* [Recorded data]:
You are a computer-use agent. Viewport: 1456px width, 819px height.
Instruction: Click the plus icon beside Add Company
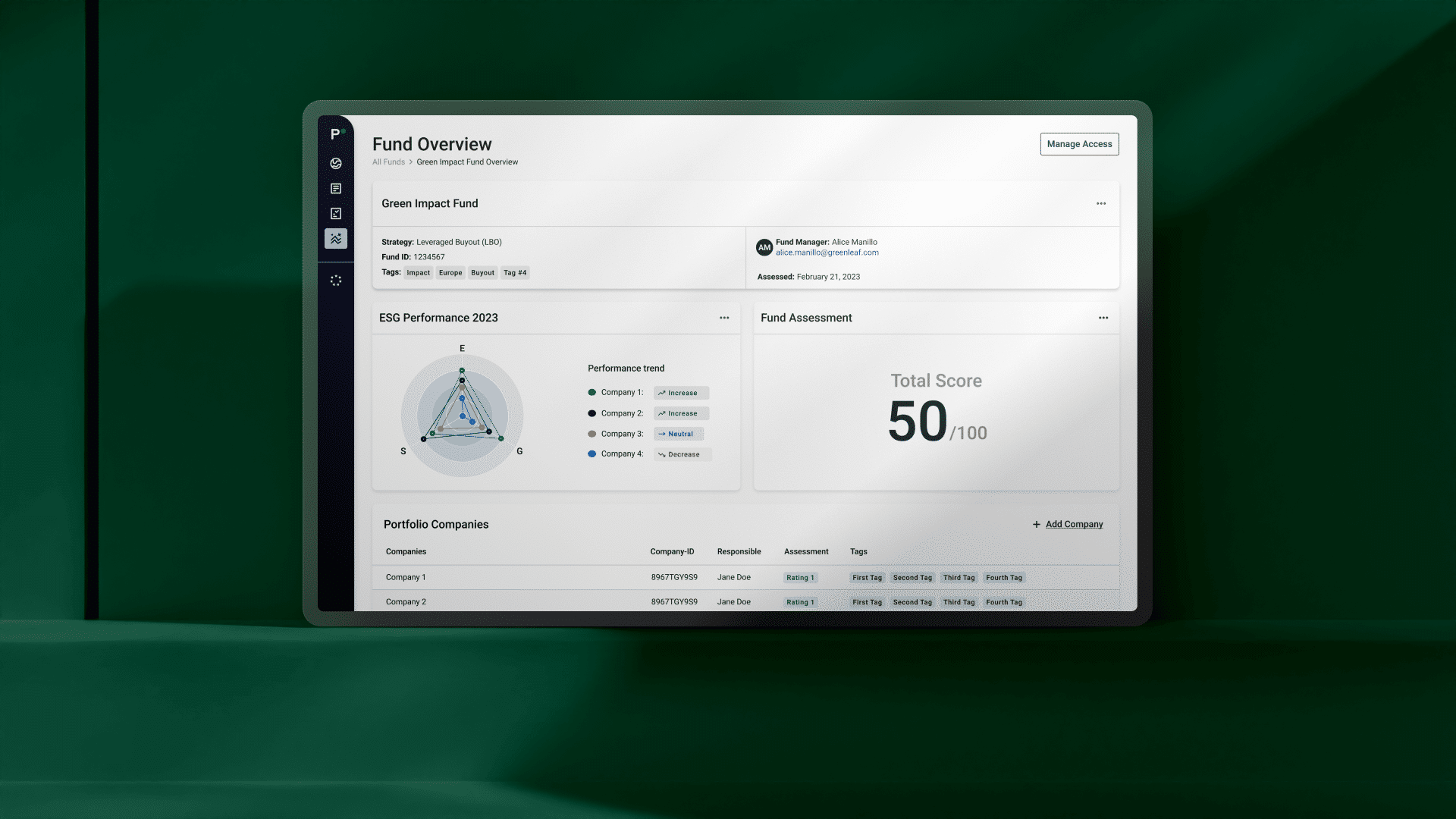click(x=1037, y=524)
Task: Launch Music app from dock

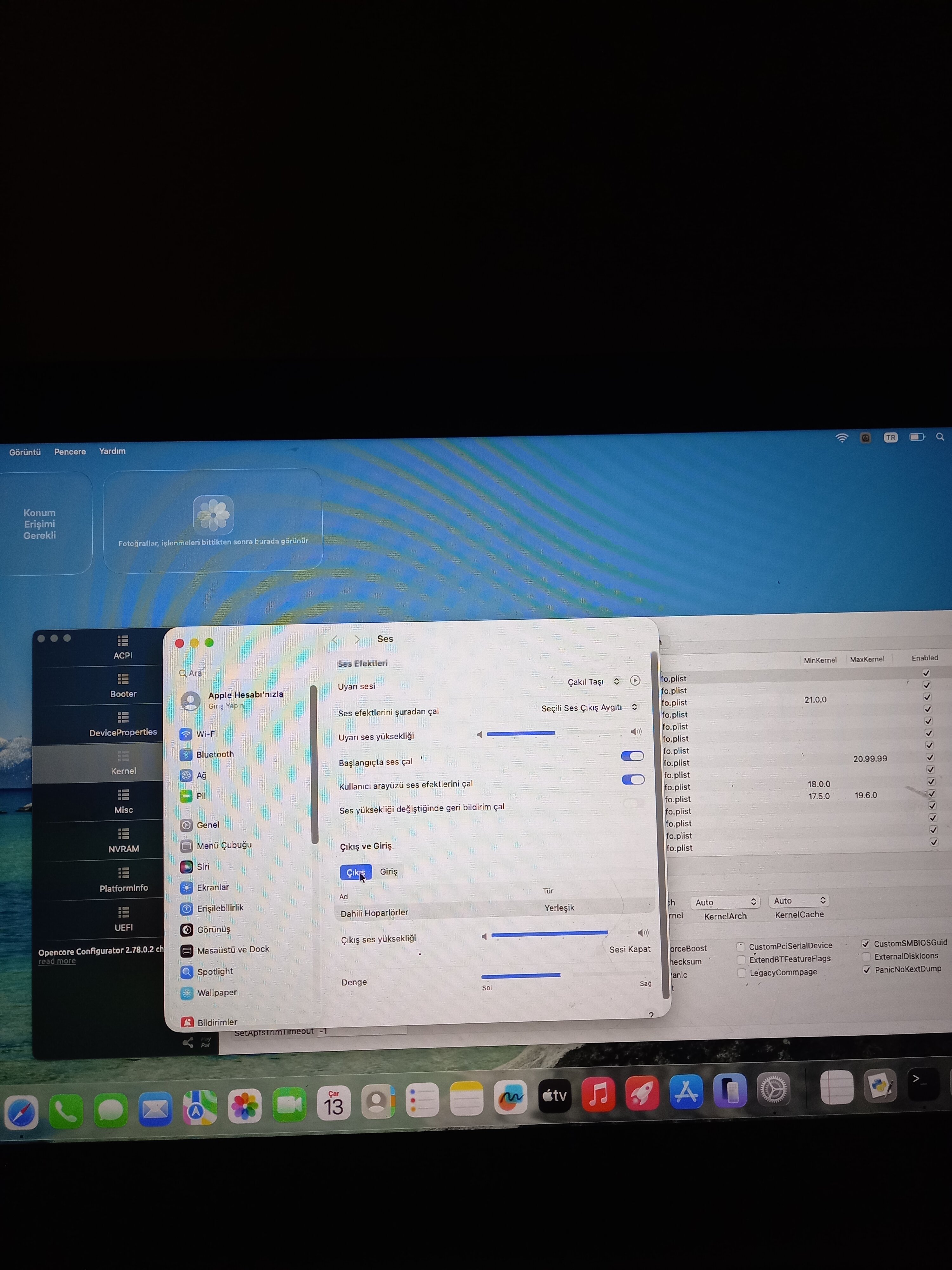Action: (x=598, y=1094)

* * *

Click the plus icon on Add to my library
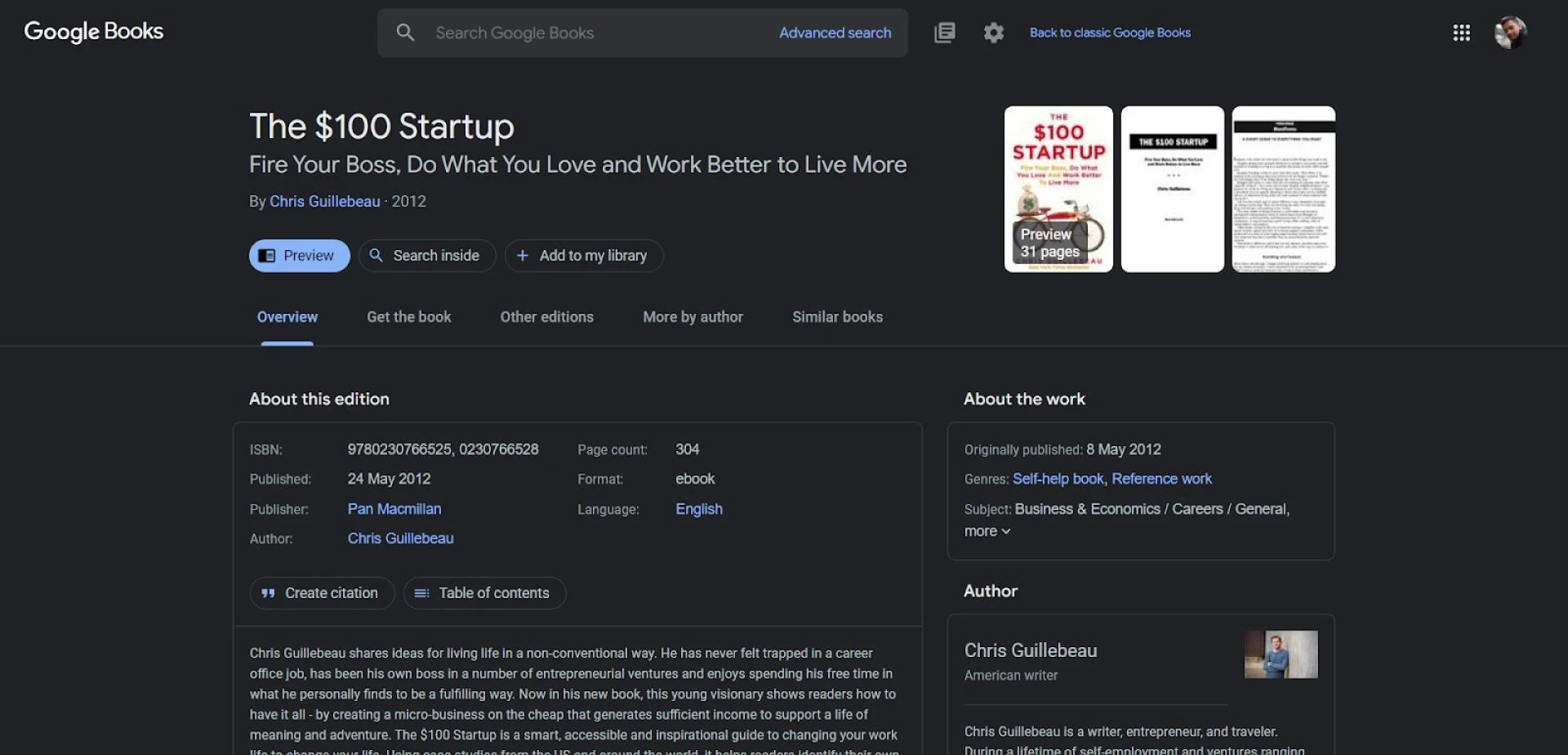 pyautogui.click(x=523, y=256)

--

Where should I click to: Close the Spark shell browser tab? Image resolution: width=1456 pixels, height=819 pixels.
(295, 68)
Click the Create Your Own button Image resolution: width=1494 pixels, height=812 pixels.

* [What is required]: Word for word, restate the lines of the data above that fall between the line holding "Where should I" and the line holding "Click the Create", inclusive, and no other lines.

* [Reply to the task]:
Where should I click to: Close the Spark shell browser tab? Image resolution: width=1456 pixels, height=819 pixels.
(295, 68)
Click the Create Your Own button Image resolution: width=1494 pixels, height=812 pixels.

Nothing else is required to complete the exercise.